_ページ本文:_
世界の動き 2024年6月17日 月曜日

今日の言葉
「平和サミット」
 NYタイムズでは大きく取り上げられていないが、 Bllombergでは大きく取り上げられている。
 『スイスで開催されたウクライナ「平和サミット」が2日間の日程を終了して閉幕。ウクライナのゼレンスキー大統領は、新興国を中心とする「グローバルサウス」の一部主要国からの支持を取り付けることはできなかった。
 15-16日に開催された同会議の共同声明には、インド、インドネシア、南アフリカ、サウジアラビアなどが署名をしなかった。主催者が配布したリストによれば、会議に参加した計100余りの国・機関のうち、共同声明に署名したのは84にとどまった。
 ウクライナ当局者はロシアを孤立させるためにはBRICS諸国の取り込みが不可欠と考えていたが、今回の会議に中国は不参加で、オブザーバーとして参加したブラジルも共同声明に署名しなかった。』
  メキシコ、タイなど西側寄りと思われる国で署名しなかった国もある。

ニューヨークタイムズ電子版より
1.イスラエル、一部の戦闘を毎日一時停止と発表
【記事要旨】
 イスラエル軍は昨日、ガザ南部の国境検問所付近での昼間の軍事作戦を「追って通知があるまで」停止すると発表した。この動きは、支援団体が食糧やその他の基本物資の不足についてますます緊急の警告を発する中、より多くの人道支援を飛び地に入れるための取り組みである。
 イスラム教の祝日イード・アル=アドハーに行われたこの発表は、米国、カタール、エジプトが仲介する停戦合意に向けた交渉が活発に行われている中で行われた。これらの交渉の難題の1つは、いかなる敵対行為の停止も永続的かどうかについての意見の相違である。
 イスラエル軍は昨日、停止は限定的であり、ラファでの攻撃は継続され、ガザ南部全体では「戦闘停止はない」と強調した。
 政府は、ネタニヤフ首相がニュース報道で停止を知り、不承認の意向を示したと示唆した。しかしアナリストらは、ネタニヤフ首相は計画とその展開のメッセージについて認識していた可能性が高いと述べ、それぞれがさまざまな聴衆に合わせて調整されているとした。
 ガザの人々: 戦争が長引くにつれ、人々はハマスに対して声を上げる意欲が高まっている。
【コメント】
 毎日数時間でも定期的に戦闘が停止すれば援助物資の搬入はずっと楽になるだろう。ガザの人々がハマスに声をあげるようになってきているというのは良いニュースだ。

2.トランプへの新たな抵抗勢力が出現
【記事要旨】
 民主党関係者、進歩的な活動家、監視団体、元共和党員らの広範なネットワークが、トランプ氏の第2期大統領就任の可能性に備えて異例の措置を講じている。   彼らはトランプ氏の政策を民主主義への脅威とみなし、11月の選挙でトランプ氏が勝利した場合に反撃するための準備を進めている。
 計画の時期の早さと規模は前例がない。トランプ氏が公言しているように大量強制送還を実行した場合に備えて、訴訟を準備している者もいる。American Civil Liberties Union(A.C.L.U.)は、国税庁の介入を阻止するために新たな監査人を雇った。民主党が統治する少なくとも5つの州では、中絶薬の備蓄さえ行われている。

_作業内容:_
1. ページ本文のうち、「メキシコ、タイなど西側寄りと思われる国で署名しなかった国もある。」を含む語句で始まり「を上げる意欲が高まっている。」で終わる部分を、一字一句変えずに書き写してください。
2. ページ本文の内容を3文で要約してください。
3. ページ本文によると、ウクライナ「平和サミット」の共同声明に署名した国・機関はいくつですか。
このあとに示すデータは、いずれの作業にも用いません。

記述された項目の位置特定用データ
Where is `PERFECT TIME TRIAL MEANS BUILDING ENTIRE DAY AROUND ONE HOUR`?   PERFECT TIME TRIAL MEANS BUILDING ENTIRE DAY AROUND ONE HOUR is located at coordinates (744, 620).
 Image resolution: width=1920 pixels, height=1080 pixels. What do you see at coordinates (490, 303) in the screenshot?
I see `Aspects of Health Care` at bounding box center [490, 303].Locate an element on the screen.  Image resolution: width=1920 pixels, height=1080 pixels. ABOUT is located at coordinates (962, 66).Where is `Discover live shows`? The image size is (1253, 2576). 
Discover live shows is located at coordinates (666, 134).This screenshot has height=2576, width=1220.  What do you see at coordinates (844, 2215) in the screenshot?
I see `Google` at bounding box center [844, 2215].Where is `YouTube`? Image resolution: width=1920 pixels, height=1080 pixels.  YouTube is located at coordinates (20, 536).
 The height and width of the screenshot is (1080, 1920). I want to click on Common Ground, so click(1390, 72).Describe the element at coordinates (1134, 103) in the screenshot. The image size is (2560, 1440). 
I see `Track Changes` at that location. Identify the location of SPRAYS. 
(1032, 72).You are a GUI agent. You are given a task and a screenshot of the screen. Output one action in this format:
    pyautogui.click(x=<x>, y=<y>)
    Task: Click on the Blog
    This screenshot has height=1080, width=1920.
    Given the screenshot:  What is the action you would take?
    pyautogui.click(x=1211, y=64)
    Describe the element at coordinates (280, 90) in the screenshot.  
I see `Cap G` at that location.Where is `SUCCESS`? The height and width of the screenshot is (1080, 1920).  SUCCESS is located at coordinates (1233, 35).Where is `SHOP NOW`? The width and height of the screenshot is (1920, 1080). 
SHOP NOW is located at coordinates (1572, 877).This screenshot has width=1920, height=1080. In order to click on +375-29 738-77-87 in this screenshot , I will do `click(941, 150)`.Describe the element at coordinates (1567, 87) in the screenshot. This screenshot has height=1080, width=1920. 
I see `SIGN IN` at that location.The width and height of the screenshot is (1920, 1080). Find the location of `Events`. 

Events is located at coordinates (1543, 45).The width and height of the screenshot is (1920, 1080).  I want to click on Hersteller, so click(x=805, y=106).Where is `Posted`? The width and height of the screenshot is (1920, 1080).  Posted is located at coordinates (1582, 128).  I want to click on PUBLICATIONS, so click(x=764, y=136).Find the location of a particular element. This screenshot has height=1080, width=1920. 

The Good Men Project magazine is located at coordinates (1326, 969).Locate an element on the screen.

_回答:_
1.
メキシコ、タイなど西側寄りと思われる国で署名しなかった国もある。

ニューヨークタイムズ電子版より
1.イスラエル、一部の戦闘を毎日一時停止と発表
【記事要旨】
 イスラエル軍は昨日、ガザ南部の国境検問所付近での昼間の軍事作戦を「追って通知があるまで」停止すると発表した。この動きは、支援団体が食糧やその他の基本物資の不足についてますます緊急の警告を発する中、より多くの人道支援を飛び地に入れるための取り組みである。
 イスラム教の祝日イード・アル=アドハーに行われたこの発表は、米国、カタール、エジプトが仲介する停戦合意に向けた交渉が活発に行われている中で行われた。これらの交渉の難題の1つは、いかなる敵対行為の停止も永続的かどうかについての意見の相違である。
 イスラエル軍は昨日、停止は限定的であり、ラファでの攻撃は継続され、ガザ南部全体では「戦闘停止はない」と強調した。
 政府は、ネタニヤフ首相がニュース報道で停止を知り、不承認の意向を示したと示唆した。しかしアナリストらは、ネタニヤフ首相は計画とその展開のメッセージについて認識していた可能性が高いと述べ、それぞれがさまざまな聴衆に合わせて調整されているとした。
 ガザの人々: 戦争が長引くにつれ、人々はハマスに対して声を上げる意欲が高まっている。

2. スイスで開催されたウクライナ「平和サミット」が閉幕しましたが、共同声明に署名したのは参加した100余りの国・機関のうち84にとどまり、インドや南アフリカなどは署名しませんでした。イスラエル軍は、より多くの人道支援をガザに入れるため、ガザ南部の国境検問所付近での昼間の軍事作戦を「追って通知があるまで」停止すると発表しました。民主党関係者や元共和党員らの広範なネットワークは、11月の選挙でトランプ氏が勝利した場合に反撃するための準備を進めています。

3. 84の国・機関です。